→ Description of the task
Take the entries below and print only the lines from the one with "Image resolution: width=882" through the one with "This screenshot has width=380, height=576.", exactly as they stand, both ends included.

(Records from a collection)
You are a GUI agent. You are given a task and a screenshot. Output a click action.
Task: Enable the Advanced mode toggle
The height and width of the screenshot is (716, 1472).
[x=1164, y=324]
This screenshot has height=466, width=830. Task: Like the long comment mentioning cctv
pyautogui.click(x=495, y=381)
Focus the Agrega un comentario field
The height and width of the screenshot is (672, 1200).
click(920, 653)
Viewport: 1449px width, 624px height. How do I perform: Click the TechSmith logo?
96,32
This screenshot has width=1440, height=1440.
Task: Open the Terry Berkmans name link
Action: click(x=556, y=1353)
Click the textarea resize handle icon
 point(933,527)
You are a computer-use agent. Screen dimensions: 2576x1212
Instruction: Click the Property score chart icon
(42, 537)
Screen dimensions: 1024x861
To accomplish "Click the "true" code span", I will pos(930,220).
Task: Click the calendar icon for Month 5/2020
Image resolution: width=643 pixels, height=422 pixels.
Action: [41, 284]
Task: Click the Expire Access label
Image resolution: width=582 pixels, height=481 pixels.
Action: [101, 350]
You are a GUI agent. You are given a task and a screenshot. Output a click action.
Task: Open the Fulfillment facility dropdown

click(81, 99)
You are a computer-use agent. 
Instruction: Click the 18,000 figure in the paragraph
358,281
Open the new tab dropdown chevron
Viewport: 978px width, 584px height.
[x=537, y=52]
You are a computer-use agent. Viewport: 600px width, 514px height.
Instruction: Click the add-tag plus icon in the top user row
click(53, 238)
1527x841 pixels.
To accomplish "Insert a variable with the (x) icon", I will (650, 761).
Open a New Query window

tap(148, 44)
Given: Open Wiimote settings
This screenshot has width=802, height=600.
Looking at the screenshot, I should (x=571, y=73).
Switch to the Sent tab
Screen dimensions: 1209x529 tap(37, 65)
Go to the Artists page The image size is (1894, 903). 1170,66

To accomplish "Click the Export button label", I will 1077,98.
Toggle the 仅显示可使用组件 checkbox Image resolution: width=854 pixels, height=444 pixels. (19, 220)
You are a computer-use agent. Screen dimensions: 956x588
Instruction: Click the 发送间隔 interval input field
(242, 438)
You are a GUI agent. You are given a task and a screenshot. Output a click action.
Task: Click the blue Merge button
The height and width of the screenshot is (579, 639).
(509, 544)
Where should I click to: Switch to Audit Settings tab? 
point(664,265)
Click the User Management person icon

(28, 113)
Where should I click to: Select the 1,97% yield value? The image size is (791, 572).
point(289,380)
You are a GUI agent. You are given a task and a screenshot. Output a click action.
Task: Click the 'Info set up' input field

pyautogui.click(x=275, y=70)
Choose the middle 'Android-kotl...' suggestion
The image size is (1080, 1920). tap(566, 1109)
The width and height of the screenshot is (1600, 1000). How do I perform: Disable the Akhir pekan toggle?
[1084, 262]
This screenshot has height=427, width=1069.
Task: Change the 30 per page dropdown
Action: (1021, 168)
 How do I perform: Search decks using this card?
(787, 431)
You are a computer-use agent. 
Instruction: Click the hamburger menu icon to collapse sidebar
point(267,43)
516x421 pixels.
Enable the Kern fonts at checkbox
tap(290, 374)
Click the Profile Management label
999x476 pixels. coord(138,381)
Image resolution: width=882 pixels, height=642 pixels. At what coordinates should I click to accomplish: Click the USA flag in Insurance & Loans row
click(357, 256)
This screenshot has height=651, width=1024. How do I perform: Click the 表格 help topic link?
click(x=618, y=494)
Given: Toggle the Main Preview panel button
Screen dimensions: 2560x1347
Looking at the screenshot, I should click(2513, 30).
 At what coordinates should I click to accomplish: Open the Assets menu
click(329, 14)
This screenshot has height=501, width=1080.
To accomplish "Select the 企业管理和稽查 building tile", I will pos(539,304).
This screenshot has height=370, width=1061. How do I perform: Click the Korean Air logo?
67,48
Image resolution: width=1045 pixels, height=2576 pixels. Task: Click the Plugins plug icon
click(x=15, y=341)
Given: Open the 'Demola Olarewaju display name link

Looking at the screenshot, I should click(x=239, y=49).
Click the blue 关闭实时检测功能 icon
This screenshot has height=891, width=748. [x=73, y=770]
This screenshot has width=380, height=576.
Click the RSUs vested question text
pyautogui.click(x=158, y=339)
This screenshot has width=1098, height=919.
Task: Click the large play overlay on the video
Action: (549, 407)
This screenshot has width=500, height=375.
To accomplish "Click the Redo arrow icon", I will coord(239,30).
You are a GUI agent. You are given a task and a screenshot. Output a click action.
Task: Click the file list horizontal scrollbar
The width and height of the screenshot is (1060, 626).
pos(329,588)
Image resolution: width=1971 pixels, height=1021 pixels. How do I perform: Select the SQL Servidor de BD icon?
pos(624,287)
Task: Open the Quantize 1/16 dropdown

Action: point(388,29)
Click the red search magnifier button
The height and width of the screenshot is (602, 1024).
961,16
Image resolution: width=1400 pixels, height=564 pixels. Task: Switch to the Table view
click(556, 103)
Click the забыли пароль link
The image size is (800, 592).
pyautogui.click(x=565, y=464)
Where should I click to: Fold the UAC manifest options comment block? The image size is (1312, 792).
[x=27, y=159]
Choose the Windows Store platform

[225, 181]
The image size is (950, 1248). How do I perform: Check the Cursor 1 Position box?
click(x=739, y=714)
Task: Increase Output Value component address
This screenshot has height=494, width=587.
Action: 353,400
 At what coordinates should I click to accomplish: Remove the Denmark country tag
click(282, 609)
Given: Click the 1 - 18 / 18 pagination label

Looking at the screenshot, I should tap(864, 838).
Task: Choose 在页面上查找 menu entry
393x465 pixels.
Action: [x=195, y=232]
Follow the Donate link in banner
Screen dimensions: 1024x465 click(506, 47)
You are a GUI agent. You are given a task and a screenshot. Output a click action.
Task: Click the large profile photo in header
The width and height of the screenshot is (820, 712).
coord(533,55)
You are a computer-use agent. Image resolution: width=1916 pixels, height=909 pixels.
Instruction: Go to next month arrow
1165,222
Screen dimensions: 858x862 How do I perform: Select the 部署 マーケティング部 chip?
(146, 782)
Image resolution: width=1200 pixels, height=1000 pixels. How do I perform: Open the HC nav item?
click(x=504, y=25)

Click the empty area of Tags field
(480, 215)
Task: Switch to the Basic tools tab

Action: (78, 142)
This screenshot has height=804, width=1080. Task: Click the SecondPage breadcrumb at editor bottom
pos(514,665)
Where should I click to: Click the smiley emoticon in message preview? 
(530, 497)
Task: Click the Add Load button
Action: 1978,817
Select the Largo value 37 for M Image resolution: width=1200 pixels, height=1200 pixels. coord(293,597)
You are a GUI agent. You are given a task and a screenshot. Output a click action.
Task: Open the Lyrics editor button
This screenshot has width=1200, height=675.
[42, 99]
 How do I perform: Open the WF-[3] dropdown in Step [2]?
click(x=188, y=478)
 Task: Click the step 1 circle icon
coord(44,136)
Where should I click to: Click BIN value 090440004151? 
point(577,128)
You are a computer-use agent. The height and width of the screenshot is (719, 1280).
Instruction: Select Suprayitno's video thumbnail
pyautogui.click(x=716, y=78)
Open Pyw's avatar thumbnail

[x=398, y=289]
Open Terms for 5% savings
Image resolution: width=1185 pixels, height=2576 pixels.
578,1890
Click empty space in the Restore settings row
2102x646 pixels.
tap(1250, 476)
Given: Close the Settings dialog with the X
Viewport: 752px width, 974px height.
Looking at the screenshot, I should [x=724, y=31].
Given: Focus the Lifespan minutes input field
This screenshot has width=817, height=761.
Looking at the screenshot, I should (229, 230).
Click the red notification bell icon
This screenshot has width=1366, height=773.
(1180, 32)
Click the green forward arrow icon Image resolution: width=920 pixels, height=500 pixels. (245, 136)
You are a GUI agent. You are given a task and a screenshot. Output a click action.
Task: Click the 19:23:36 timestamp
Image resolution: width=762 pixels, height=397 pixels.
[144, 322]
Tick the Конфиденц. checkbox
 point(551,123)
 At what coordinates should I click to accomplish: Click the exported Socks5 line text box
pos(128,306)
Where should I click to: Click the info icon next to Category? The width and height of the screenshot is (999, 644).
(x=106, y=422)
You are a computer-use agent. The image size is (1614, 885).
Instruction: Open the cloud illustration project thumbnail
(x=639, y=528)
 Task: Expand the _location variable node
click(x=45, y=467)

→ Answer box
Image resolution: width=882 pixels, height=642 pixels. At what coordinates should I click to accomplish: Click the USA flag in Insurance & Loans row
click(357, 256)
This screenshot has height=651, width=1024. How do I perform: Click the 表格 help topic link?
click(x=618, y=494)
Given: Toggle the Main Preview panel button
Screen dimensions: 2560x1347
Looking at the screenshot, I should click(2513, 30).
 At what coordinates should I click to accomplish: Open the Assets menu
click(329, 14)
This screenshot has height=501, width=1080.
To accomplish "Select the 企业管理和稽查 building tile", I will pos(539,304).
This screenshot has height=370, width=1061. How do I perform: Click the Korean Air logo?
67,48
Image resolution: width=1045 pixels, height=2576 pixels. Task: Click the Plugins plug icon
click(x=15, y=341)
Given: Open the 'Demola Olarewaju display name link

Looking at the screenshot, I should click(x=239, y=49).
Click the blue 关闭实时检测功能 icon
This screenshot has height=891, width=748. [x=73, y=770]
This screenshot has width=380, height=576.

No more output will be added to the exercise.